• **REQUIREMENT**: When you reach the line containing "Log In (63, 629)" in the entries below, begin reproducing lines exactly, and stop once the line containing "Deny (173, 2490)" is done.

• **DATA TO EXAMINE**:
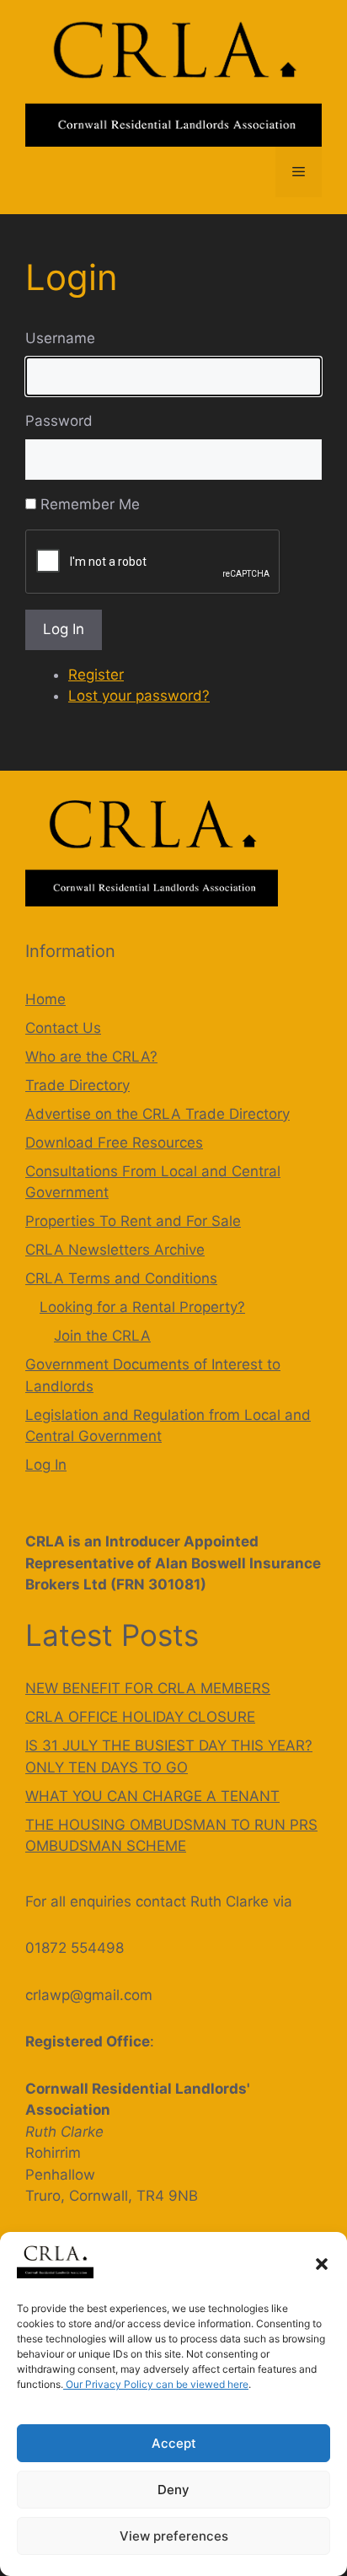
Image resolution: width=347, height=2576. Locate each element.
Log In (63, 629)
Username (60, 338)
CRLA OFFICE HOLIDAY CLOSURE (140, 1716)
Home (45, 999)
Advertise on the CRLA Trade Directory (157, 1113)
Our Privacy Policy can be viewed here (155, 2384)
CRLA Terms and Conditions (121, 1278)
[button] (321, 2264)
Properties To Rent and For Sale (133, 1221)
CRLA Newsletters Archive (115, 1249)
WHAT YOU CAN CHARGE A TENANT (152, 1796)
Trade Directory (77, 1085)
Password (59, 420)
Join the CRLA (102, 1335)
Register (96, 674)
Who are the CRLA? (91, 1056)
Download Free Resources (114, 1142)
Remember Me (90, 504)
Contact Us (63, 1027)
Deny (173, 2490)
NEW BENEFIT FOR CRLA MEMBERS (147, 1688)
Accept (174, 2443)
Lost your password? (139, 695)
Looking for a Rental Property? (142, 1307)
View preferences (174, 2536)
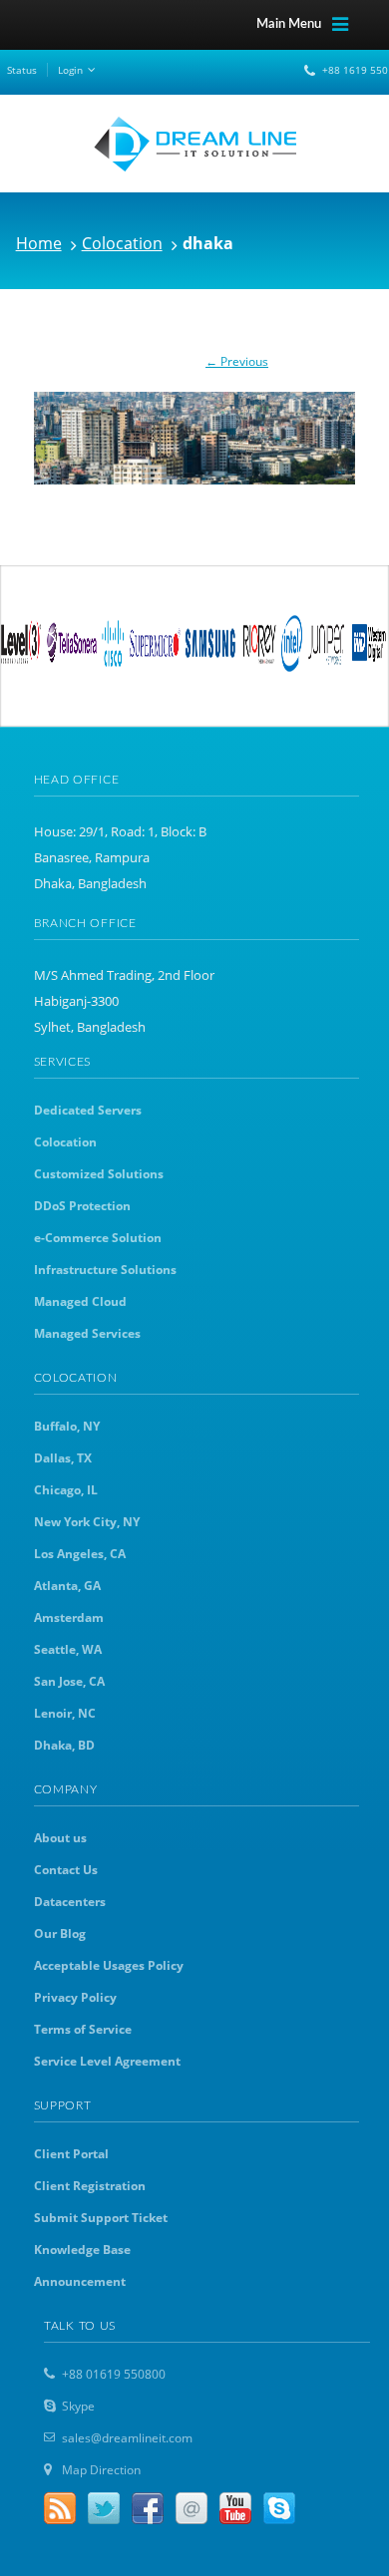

• **EXERCISE RESPONSE**:
Log In (63, 629)
Username (60, 338)
CRLA OFFICE HOLIDAY CLOSURE (140, 1716)
Home (45, 999)
Advertise on the CRLA Trade Directory (157, 1113)
Our Privacy Policy can be viewed here (155, 2384)
CRLA Terms and Conditions (121, 1278)
[button] (321, 2264)
Properties To Rent and For Sale (133, 1221)
CRLA Newsletters Archive (115, 1249)
WHAT YOU CAN CHARGE A TENANT (152, 1796)
Trade Directory (77, 1085)
Password (59, 420)
Join the CRLA (102, 1335)
Register (96, 674)
Who are the CRLA? (91, 1056)
Download Free Resources (114, 1142)
Remember Me (90, 504)
Contact Us (63, 1027)
Deny (173, 2490)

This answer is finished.